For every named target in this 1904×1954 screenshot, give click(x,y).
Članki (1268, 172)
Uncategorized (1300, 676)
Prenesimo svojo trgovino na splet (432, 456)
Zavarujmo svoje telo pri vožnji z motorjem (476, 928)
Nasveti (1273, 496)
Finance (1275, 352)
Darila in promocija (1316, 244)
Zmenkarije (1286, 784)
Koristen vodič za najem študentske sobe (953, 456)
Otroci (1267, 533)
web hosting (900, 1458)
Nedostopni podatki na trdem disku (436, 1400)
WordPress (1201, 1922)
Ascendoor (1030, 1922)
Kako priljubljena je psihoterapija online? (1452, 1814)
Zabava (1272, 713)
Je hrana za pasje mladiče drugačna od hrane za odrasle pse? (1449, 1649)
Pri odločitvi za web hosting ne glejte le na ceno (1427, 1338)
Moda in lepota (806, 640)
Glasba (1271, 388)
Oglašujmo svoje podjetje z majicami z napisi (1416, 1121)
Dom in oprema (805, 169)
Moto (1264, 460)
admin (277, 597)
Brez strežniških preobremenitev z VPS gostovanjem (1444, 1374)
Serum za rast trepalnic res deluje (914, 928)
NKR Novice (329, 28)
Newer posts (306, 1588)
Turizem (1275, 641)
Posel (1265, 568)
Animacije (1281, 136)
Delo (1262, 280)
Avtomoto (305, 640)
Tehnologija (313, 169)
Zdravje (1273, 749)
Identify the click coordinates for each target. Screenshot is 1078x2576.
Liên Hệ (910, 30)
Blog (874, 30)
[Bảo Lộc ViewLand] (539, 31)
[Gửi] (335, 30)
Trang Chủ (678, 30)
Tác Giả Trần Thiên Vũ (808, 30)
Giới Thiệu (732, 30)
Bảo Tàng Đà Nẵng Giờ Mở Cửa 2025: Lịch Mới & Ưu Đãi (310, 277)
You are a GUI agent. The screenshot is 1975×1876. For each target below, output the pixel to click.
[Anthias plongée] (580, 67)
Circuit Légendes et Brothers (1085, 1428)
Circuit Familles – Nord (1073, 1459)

= = = =

YOUR OBJECTIVE — Repeat the lines above exactly.

SOLVED PROBLEM —
For every named target in this 1904×1954 screenshot, give click(x,y).
Članki (1268, 172)
Uncategorized (1300, 676)
Prenesimo svojo trgovino na splet (432, 456)
Zavarujmo svoje telo pri vožnji z motorjem (476, 928)
Nasveti (1273, 496)
Finance (1275, 352)
Darila in promocija (1316, 244)
Zmenkarije (1286, 784)
Koristen vodič za najem študentske sobe (953, 456)
Otroci (1267, 533)
web hosting (900, 1458)
Nedostopni podatki na trdem disku (436, 1400)
WordPress (1201, 1922)
Ascendoor (1030, 1922)
Kako priljubljena je psihoterapija online? (1452, 1814)
Zabava (1272, 713)
Je hrana za pasje mladiče drugačna od hrane za odrasle pse? (1449, 1649)
Pri odločitvi za web hosting ne glejte le na ceno (1427, 1338)
Moda in lepota (806, 640)
Glasba (1271, 388)
Oglašujmo svoje podjetje z majicami z napisi (1416, 1121)
Dom in oprema (805, 169)
Moto (1264, 460)
admin (277, 597)
Brez strežniških preobremenitev z VPS gostovanjem (1444, 1374)
Serum za rast trepalnic res deluje (914, 928)
NKR Novice (329, 28)
Newer posts (306, 1588)
Turizem (1275, 641)
Posel (1265, 568)
Animacije (1281, 136)
Delo (1262, 280)
Avtomoto (305, 640)
Tehnologija (313, 169)
Zdravje (1273, 749)
Identify the click coordinates for each target. Screenshot is 1078x2576.
Liên Hệ (910, 30)
Blog (874, 30)
[Bảo Lộc ViewLand] (539, 31)
[Gửi] (335, 30)
Trang Chủ (678, 30)
Tác Giả Trần Thiên Vũ (808, 30)
Giới Thiệu (732, 30)
Bảo Tàng Đà Nẵng Giờ Mở Cửa 2025: Lịch Mới & Ưu Đãi (310, 277)
You are a GUI agent. The screenshot is 1975×1876. For each target below, output the pixel to click.
[Anthias plongée] (580, 67)
Circuit Légendes et Brothers (1085, 1428)
Circuit Familles – Nord (1073, 1459)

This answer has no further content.